Start of LISTED RECORDS
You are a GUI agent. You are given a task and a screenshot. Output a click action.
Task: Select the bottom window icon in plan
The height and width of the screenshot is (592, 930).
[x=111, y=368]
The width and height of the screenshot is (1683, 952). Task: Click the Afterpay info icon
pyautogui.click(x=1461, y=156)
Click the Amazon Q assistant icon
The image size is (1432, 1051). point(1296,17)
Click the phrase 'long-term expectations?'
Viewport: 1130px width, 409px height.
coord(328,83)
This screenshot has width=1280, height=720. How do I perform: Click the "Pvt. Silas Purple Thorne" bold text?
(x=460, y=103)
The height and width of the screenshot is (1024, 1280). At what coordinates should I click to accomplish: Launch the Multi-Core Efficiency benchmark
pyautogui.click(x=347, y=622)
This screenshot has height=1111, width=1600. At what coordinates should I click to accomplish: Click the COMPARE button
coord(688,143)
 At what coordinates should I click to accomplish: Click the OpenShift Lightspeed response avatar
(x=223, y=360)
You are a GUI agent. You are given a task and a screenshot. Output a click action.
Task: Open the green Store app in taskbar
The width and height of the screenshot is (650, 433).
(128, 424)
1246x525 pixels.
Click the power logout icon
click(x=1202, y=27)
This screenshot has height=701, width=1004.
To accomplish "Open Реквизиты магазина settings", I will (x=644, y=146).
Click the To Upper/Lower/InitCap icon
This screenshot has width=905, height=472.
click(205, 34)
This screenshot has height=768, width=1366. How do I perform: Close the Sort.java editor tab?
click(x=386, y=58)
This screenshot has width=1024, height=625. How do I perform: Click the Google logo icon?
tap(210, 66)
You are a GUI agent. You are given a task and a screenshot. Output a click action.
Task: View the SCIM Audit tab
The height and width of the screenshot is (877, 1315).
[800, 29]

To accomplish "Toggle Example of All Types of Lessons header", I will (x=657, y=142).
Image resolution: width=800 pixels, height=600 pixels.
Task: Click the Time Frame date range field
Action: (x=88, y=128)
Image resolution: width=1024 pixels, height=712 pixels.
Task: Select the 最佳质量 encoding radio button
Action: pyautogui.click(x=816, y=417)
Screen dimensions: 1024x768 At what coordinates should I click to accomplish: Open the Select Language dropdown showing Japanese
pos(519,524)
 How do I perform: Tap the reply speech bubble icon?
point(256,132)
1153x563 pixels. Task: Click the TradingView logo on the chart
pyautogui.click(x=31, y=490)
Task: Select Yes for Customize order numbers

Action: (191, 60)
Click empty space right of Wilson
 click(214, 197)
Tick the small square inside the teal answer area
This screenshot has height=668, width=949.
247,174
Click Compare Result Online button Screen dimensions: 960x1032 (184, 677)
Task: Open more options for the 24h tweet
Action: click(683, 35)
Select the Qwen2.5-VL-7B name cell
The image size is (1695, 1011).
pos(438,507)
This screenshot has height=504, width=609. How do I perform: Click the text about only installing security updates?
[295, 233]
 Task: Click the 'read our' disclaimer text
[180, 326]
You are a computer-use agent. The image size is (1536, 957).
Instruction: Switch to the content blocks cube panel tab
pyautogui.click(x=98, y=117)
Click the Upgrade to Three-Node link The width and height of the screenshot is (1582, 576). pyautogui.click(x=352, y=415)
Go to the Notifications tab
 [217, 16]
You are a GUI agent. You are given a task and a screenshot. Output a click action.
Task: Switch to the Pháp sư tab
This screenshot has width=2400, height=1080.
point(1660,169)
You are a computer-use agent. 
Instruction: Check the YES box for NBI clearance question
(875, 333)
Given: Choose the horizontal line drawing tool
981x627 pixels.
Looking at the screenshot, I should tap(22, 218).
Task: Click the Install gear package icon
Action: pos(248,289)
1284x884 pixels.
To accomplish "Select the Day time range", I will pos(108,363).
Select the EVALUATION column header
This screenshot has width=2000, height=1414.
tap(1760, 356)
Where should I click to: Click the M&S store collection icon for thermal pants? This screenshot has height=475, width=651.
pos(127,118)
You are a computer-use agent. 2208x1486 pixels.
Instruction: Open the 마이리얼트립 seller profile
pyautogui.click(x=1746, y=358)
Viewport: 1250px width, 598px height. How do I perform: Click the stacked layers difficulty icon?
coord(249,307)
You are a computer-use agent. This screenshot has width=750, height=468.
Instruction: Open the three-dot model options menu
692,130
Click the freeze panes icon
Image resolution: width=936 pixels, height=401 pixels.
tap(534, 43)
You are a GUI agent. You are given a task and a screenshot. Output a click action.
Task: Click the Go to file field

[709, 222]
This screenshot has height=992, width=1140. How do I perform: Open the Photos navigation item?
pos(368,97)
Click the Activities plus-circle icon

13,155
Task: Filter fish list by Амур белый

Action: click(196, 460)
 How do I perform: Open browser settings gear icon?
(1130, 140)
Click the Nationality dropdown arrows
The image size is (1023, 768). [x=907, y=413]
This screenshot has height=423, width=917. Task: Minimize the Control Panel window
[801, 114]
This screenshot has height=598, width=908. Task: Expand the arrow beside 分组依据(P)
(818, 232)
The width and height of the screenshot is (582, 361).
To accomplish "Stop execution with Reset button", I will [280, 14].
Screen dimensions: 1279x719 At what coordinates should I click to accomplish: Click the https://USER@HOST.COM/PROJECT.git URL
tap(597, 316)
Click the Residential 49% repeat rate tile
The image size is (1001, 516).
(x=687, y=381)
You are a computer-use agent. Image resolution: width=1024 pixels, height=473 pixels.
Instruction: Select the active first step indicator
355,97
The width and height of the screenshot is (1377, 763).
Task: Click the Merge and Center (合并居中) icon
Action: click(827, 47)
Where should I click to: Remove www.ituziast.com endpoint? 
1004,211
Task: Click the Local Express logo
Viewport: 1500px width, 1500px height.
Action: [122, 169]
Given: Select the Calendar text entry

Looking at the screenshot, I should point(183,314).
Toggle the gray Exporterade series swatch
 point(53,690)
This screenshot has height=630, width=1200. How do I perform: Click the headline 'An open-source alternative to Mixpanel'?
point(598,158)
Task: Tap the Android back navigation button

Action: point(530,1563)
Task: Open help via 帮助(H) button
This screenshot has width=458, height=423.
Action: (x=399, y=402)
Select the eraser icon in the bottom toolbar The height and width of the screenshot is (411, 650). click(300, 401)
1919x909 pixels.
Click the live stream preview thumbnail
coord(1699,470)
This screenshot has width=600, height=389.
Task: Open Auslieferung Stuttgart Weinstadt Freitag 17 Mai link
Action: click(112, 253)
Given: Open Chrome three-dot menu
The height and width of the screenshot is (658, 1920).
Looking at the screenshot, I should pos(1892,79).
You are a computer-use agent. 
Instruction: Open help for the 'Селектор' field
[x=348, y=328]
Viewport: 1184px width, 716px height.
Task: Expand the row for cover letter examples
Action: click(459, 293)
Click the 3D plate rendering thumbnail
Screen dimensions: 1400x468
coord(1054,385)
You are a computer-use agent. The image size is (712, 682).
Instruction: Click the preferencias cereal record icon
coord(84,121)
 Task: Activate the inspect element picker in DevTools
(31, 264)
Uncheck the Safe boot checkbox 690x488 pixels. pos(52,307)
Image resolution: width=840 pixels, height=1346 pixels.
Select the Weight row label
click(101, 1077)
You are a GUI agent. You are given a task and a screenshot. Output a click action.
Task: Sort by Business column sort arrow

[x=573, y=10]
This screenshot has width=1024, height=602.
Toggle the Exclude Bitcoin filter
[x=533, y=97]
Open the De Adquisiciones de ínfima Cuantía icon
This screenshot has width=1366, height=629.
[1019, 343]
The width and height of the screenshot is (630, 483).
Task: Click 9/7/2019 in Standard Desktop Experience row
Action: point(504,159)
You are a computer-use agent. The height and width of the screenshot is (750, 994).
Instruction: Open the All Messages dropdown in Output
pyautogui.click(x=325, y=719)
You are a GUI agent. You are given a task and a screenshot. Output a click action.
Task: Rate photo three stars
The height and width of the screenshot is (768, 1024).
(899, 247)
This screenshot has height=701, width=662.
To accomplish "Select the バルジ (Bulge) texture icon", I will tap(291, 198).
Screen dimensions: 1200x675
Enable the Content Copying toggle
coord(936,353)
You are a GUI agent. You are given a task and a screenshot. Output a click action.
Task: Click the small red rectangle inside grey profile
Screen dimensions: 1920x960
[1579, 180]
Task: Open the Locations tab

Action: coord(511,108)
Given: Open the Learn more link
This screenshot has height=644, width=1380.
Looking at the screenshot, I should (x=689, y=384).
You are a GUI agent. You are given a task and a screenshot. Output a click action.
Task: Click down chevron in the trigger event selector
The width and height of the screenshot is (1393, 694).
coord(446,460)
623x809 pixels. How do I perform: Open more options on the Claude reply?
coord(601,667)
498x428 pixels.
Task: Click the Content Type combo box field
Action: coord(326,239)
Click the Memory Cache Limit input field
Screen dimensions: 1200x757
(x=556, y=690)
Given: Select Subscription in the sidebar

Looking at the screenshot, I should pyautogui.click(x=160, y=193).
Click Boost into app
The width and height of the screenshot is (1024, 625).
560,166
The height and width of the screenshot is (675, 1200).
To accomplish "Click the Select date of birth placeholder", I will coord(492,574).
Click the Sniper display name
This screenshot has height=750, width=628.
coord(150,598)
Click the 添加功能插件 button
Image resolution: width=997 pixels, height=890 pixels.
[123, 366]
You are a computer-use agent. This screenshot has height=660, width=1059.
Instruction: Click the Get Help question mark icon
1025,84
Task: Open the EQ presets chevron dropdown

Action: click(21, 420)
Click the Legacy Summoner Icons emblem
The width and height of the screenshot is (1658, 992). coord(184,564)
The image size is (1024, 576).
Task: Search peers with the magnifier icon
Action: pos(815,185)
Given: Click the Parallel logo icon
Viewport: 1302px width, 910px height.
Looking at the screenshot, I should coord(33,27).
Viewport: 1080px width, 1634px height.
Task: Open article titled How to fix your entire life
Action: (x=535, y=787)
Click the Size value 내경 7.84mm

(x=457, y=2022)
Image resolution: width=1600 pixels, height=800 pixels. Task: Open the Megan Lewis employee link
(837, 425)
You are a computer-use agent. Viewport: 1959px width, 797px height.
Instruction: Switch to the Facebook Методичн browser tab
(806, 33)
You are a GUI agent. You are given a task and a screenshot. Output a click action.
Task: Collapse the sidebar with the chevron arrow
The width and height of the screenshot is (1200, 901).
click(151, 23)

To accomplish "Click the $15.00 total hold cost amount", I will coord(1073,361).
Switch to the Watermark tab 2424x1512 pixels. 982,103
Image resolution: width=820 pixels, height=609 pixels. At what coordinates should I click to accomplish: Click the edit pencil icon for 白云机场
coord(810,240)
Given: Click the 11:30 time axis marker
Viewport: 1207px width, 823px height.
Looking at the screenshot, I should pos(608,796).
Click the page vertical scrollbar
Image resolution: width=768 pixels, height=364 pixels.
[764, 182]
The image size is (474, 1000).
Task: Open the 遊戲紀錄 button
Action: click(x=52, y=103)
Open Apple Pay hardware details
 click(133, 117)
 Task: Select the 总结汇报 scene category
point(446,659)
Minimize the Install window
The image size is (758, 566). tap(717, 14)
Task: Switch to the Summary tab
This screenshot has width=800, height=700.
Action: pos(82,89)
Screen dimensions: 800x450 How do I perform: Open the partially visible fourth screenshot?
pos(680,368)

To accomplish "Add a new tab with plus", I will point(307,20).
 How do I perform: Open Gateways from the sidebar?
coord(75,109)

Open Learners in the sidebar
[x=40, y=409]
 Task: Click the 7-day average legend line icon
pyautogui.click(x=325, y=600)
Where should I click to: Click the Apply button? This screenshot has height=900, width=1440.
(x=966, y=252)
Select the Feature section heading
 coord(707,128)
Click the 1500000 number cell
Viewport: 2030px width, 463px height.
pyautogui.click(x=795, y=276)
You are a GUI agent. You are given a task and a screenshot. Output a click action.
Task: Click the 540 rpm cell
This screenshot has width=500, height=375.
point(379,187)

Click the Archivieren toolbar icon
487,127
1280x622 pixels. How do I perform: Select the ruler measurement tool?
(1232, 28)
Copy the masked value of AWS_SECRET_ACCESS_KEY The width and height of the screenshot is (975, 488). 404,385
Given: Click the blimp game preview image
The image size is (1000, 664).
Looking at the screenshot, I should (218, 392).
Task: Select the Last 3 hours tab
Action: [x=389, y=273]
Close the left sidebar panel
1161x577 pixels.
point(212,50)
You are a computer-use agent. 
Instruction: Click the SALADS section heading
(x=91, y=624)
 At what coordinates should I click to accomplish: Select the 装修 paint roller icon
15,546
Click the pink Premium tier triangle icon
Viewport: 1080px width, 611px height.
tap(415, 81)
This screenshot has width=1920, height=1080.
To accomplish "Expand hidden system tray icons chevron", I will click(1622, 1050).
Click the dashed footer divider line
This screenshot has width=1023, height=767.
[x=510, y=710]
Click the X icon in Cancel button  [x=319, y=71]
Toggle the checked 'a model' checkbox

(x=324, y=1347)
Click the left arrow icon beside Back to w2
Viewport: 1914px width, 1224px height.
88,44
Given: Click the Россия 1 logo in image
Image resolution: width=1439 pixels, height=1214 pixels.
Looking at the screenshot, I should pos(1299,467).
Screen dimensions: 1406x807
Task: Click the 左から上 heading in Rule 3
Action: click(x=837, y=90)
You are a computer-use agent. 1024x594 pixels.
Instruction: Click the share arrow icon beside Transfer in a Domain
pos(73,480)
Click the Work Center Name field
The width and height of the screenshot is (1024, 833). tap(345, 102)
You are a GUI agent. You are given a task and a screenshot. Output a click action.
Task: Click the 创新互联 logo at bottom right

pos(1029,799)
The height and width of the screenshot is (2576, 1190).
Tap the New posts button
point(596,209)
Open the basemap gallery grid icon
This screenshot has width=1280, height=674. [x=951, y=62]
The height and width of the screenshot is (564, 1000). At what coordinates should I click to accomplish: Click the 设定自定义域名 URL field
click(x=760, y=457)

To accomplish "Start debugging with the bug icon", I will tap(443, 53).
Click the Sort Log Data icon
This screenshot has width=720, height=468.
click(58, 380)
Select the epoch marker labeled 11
End of LISTED RECORDS
Set down, from the entries above, exactly the lines from the one with "This screenshot has width=1024, height=625." up to and including the one with "Select the Qwen2.5-VL-7B name cell", and no other lines.

-- ANSWER FOR THIS EXERCISE --
This screenshot has width=1024, height=625. How do I perform: Click the Google logo icon?
tap(210, 66)
You are a GUI agent. You are given a task and a screenshot. Output a click action.
Task: View the SCIM Audit tab
The height and width of the screenshot is (877, 1315).
[800, 29]

To accomplish "Toggle Example of All Types of Lessons header", I will (x=657, y=142).
Image resolution: width=800 pixels, height=600 pixels.
Task: Click the Time Frame date range field
Action: (x=88, y=128)
Image resolution: width=1024 pixels, height=712 pixels.
Task: Select the 最佳质量 encoding radio button
Action: pyautogui.click(x=816, y=417)
Screen dimensions: 1024x768 At what coordinates should I click to accomplish: Open the Select Language dropdown showing Japanese
pos(519,524)
 How do I perform: Tap the reply speech bubble icon?
point(256,132)
1153x563 pixels. Task: Click the TradingView logo on the chart
pyautogui.click(x=31, y=490)
Task: Select Yes for Customize order numbers

Action: (191, 60)
Click empty space right of Wilson
 click(214, 197)
Tick the small square inside the teal answer area
This screenshot has height=668, width=949.
247,174
Click Compare Result Online button Screen dimensions: 960x1032 (184, 677)
Task: Open more options for the 24h tweet
Action: click(683, 35)
Select the Qwen2.5-VL-7B name cell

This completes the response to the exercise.